The subpoenas against EMC were dropped without comment. To date, no one has ever successfully sued EMC for false advertising.

But the city remained concerned about groups holding themselves out as medical providers. In 2011, the City Council passed a law requiring crisis pregnancy centers to openly specify the services they don’t provide—like abortions and emergency contraception—and whether they have a doctor on staff.

A federal judge struck down that law. The American Center for Law and Justice, a Christian version of the ACLU, has argued that requiring those signs violates the centers’ right to freedom of speech and religion. The case is before a federal appeals court, with a decision expected soon.

Meanwhile, Democratic Congresswoman Carolyn Maloney has spent years trying to pass the Stop Deceptive Advertising for Women’s Health Services Act.
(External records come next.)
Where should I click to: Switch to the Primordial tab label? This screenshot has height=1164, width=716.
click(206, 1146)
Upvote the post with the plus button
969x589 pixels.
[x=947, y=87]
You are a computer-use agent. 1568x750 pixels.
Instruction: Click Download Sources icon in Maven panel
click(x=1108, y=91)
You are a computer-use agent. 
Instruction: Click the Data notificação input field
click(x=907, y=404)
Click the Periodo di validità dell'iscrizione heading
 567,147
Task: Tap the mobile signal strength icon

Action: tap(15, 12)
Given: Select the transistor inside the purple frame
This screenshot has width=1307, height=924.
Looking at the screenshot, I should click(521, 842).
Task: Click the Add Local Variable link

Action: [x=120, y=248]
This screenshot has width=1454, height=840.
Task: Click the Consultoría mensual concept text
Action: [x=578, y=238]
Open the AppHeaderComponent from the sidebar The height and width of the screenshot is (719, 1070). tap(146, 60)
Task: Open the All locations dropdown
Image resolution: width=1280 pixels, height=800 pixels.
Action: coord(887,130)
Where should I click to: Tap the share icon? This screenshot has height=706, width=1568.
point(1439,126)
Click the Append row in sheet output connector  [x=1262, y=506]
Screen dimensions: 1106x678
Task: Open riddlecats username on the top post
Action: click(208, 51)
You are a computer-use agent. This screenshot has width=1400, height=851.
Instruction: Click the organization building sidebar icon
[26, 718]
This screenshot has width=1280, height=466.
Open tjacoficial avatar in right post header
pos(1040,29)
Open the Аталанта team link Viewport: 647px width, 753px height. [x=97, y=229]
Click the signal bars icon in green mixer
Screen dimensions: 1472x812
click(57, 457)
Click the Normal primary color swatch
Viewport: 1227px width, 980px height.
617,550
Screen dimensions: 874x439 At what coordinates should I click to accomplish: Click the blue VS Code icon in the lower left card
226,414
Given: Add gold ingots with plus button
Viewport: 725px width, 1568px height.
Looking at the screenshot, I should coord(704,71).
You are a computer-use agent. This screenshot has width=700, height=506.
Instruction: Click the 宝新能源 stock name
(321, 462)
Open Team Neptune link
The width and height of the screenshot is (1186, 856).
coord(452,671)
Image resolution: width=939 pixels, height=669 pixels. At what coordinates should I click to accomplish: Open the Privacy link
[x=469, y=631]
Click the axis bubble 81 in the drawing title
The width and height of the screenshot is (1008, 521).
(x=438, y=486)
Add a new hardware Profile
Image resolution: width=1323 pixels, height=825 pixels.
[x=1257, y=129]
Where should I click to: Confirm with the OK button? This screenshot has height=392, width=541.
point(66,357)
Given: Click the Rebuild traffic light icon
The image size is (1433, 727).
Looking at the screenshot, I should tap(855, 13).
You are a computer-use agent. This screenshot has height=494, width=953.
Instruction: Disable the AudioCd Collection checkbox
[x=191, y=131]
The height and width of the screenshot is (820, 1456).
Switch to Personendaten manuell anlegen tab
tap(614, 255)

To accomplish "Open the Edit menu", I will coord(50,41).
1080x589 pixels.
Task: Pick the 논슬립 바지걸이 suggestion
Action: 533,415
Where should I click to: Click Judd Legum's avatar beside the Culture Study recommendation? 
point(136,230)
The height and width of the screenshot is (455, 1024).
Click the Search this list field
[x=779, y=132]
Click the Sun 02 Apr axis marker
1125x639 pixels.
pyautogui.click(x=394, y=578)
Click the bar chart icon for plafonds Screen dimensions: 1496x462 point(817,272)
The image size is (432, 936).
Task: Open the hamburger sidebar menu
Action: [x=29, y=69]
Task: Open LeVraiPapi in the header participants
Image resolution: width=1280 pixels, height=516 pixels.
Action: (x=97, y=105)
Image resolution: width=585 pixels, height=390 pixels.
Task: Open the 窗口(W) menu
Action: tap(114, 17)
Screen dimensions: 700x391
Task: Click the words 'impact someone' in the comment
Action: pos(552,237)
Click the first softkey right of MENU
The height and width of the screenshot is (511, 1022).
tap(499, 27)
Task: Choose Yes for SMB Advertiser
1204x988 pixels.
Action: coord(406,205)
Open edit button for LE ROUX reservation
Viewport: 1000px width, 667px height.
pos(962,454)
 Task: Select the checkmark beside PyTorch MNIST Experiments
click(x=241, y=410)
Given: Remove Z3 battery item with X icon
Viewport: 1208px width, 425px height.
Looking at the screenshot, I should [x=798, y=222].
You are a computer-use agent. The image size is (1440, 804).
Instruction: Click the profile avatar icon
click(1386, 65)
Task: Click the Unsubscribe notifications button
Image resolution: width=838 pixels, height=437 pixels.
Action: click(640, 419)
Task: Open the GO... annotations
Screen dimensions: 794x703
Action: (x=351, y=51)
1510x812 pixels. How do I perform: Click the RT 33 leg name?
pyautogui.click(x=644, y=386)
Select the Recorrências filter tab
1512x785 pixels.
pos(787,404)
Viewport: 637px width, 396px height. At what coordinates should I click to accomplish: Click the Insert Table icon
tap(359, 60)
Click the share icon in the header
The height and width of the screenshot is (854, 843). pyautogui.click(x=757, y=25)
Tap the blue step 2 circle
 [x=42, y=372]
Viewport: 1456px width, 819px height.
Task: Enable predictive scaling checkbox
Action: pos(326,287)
It calls for the Federal Trade Commission to regulate CPCs and the way they market themselves to the public.

“A number of young women who were very upset by their experiences came to me,” Maloney says. “The first rules of medicine should always be: Don’t make it worse.” Her bill, she says, “would force [the centers] to tell the truth.”

But Maloney’s bill has stumbled over the past seven years in the Republican-dominated House. And Slattery remains defiant, calling Schneiderman’s subpoena a politically motivated “witch-hunt,” the city’s proposal unconstitutional, and Maloney’s efforts “a stupid little bill she does for self-promotion.”

As his language indicates, he isn’t hesitant to play the victim card. EMC’s website has an entire section devoted to “Attacks on EMC.” And when he began to fear that the Voice would mischaracterize his operation, he threatened the paper with litigation.

“I will sue the Village Voice and you personally,” he shouted through the phone. “I’ve had so many idiots writing stories. They know nothing about what they’re talking about, and their only agenda is to smear me. I will sue you guys if you get this one wrong. I just want you to tell the truth. If you have any self-respect, you’ll get this right.”

When he calms, Slattery says he’s confident that no one will succeed in shutting EMC down. But he sounds tired.

“I’ve been going through this since 1987,” he says. “I’m 58 years old. How many more of these do I have to go through? This is just a distraction. I’m out there trying to save babies. I’m busy.”